Extracted records Start Marker

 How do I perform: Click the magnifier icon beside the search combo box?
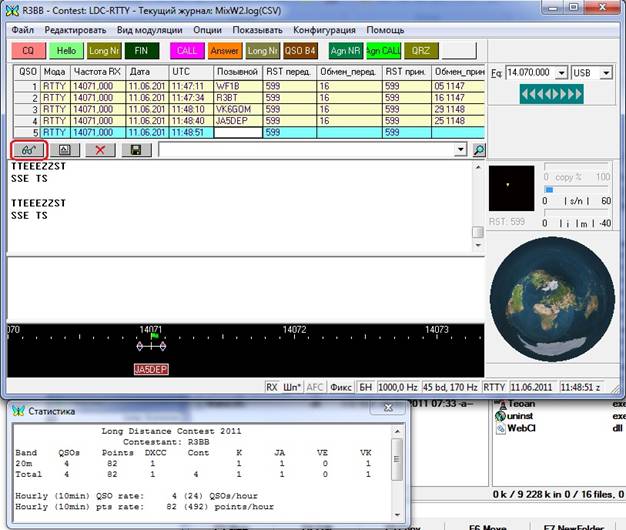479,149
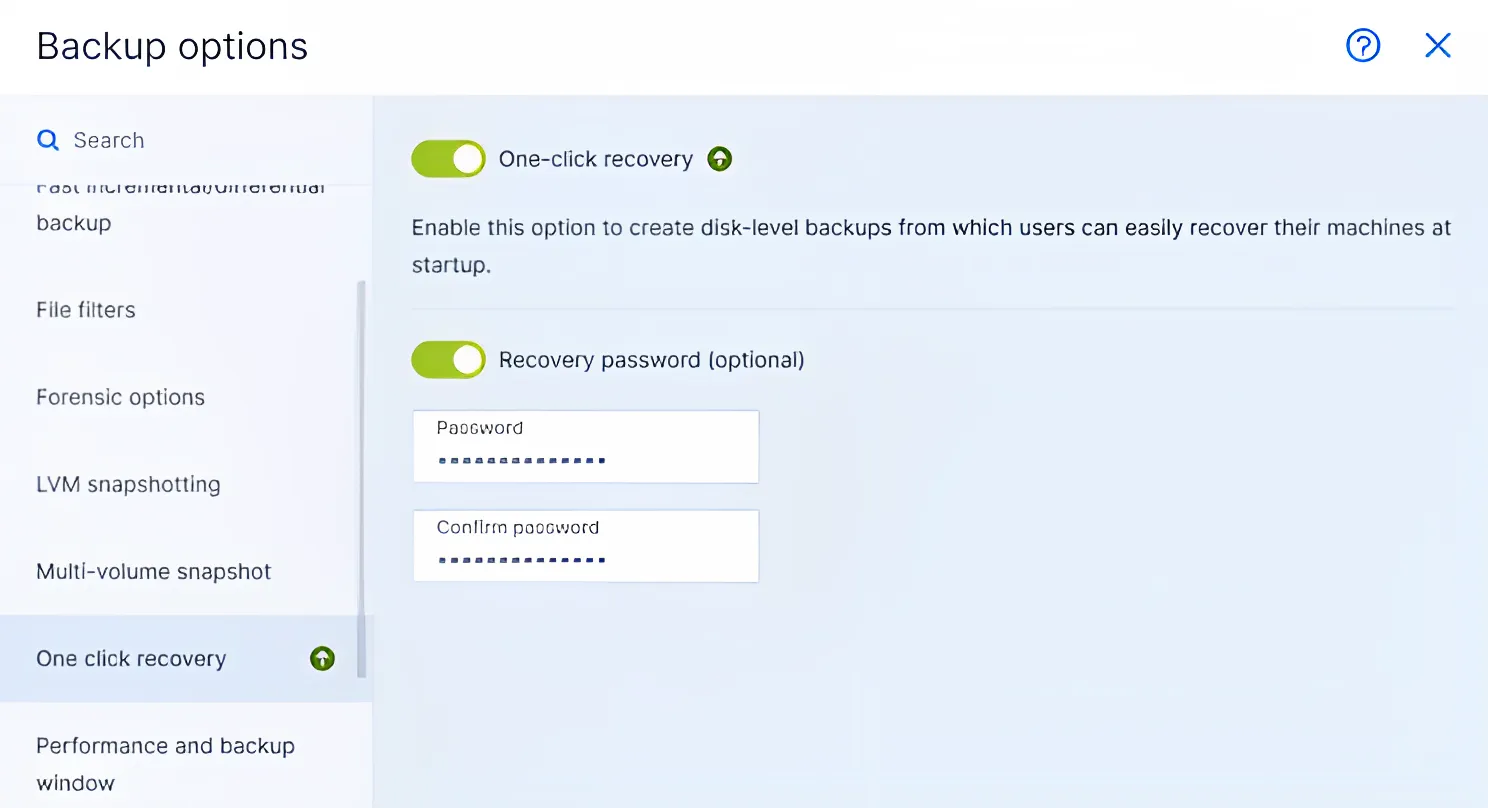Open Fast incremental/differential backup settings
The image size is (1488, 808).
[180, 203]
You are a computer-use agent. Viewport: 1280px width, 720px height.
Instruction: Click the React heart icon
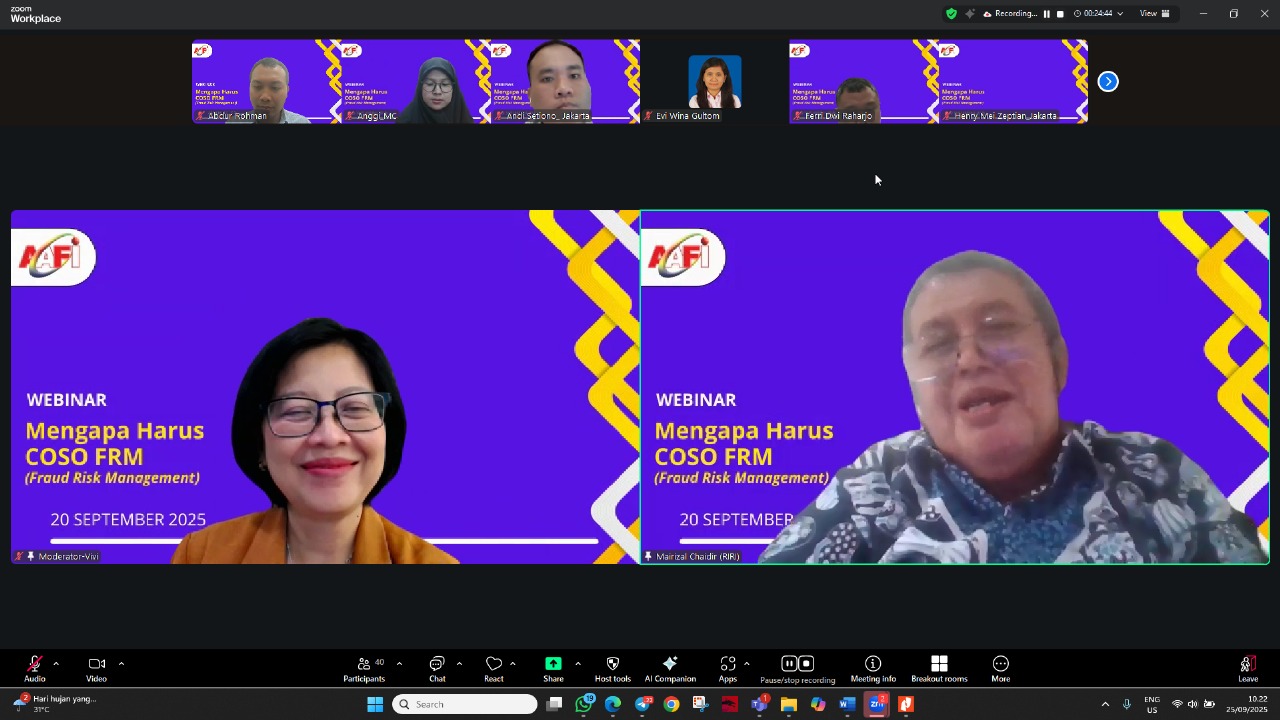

Extracted records End Marker
Extracted records Start Marker

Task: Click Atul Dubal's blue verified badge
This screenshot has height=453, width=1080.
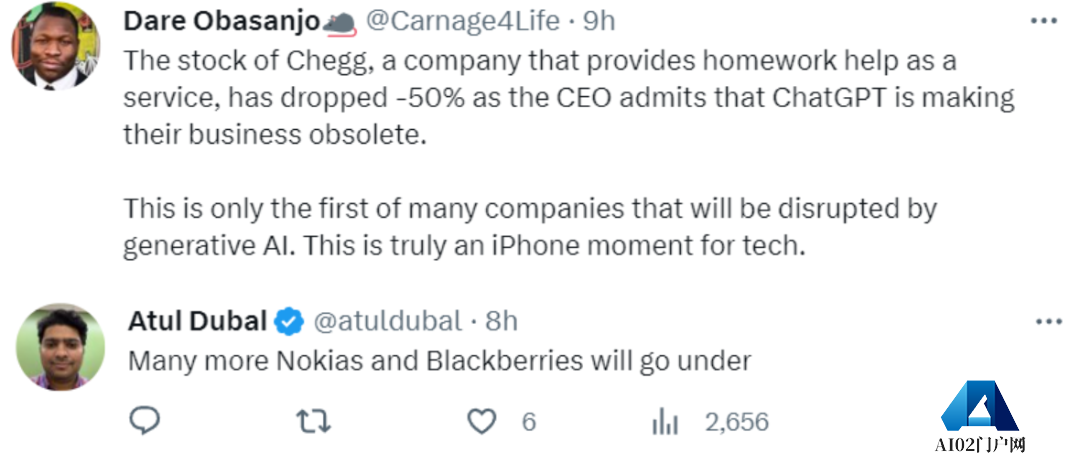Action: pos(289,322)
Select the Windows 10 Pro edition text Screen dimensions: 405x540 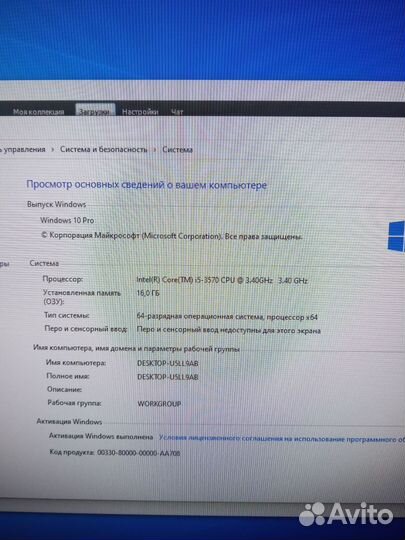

Extracted records End Marker
Extracted records Start Marker

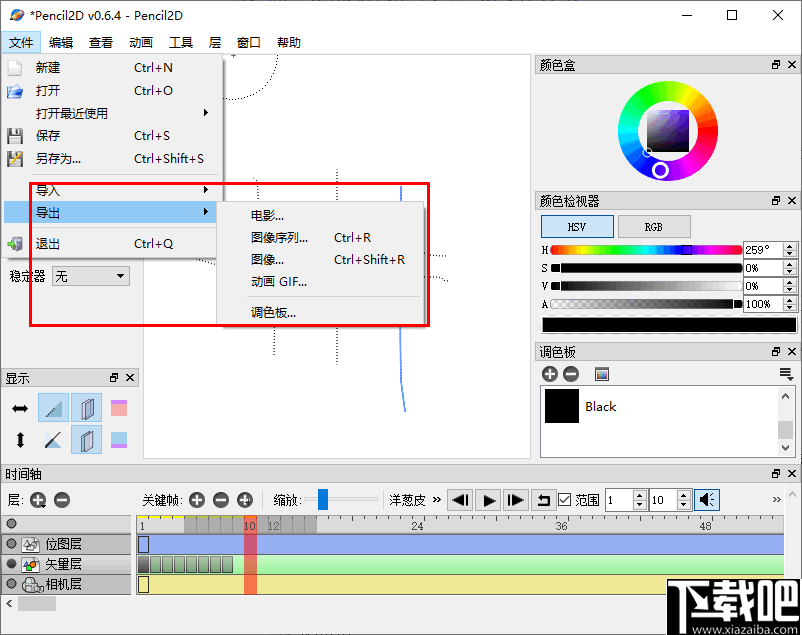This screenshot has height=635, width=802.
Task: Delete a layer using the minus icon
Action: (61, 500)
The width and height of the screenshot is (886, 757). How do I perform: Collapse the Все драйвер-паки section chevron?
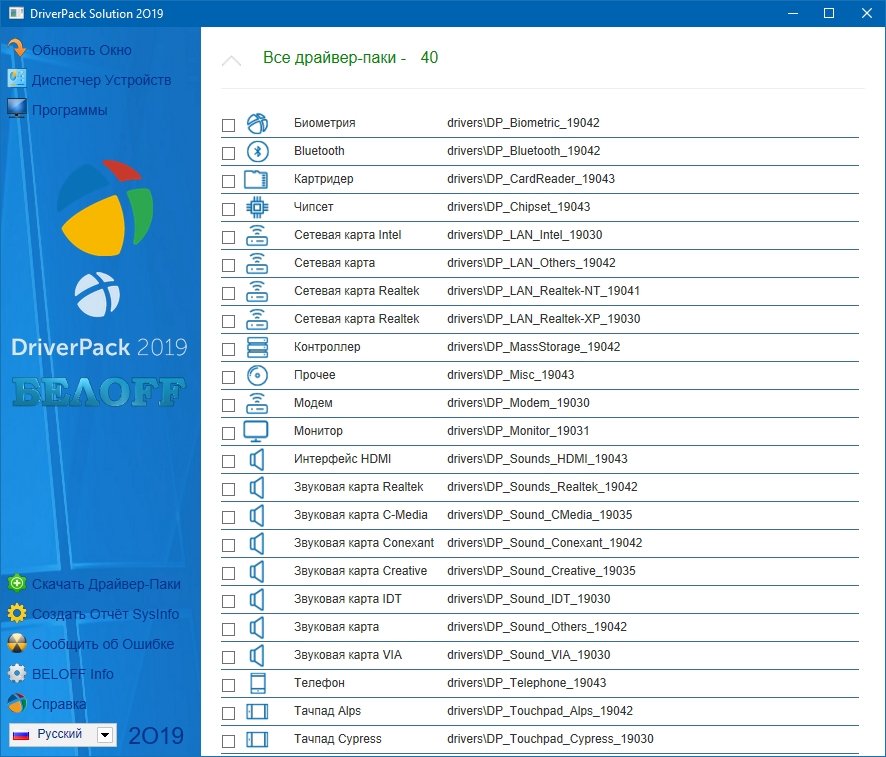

Extracted records End Marker

Your answer is the exact run of lines above from the one with "Task: Click Atul Dubal's blue verified badge" through the one with "Select the Windows", both ends included, minus any picture.

Task: Click Atul Dubal's blue verified badge
This screenshot has height=453, width=1080.
Action: pos(289,322)
Select the Windows 10 Pro edition text Screen dimensions: 405x540 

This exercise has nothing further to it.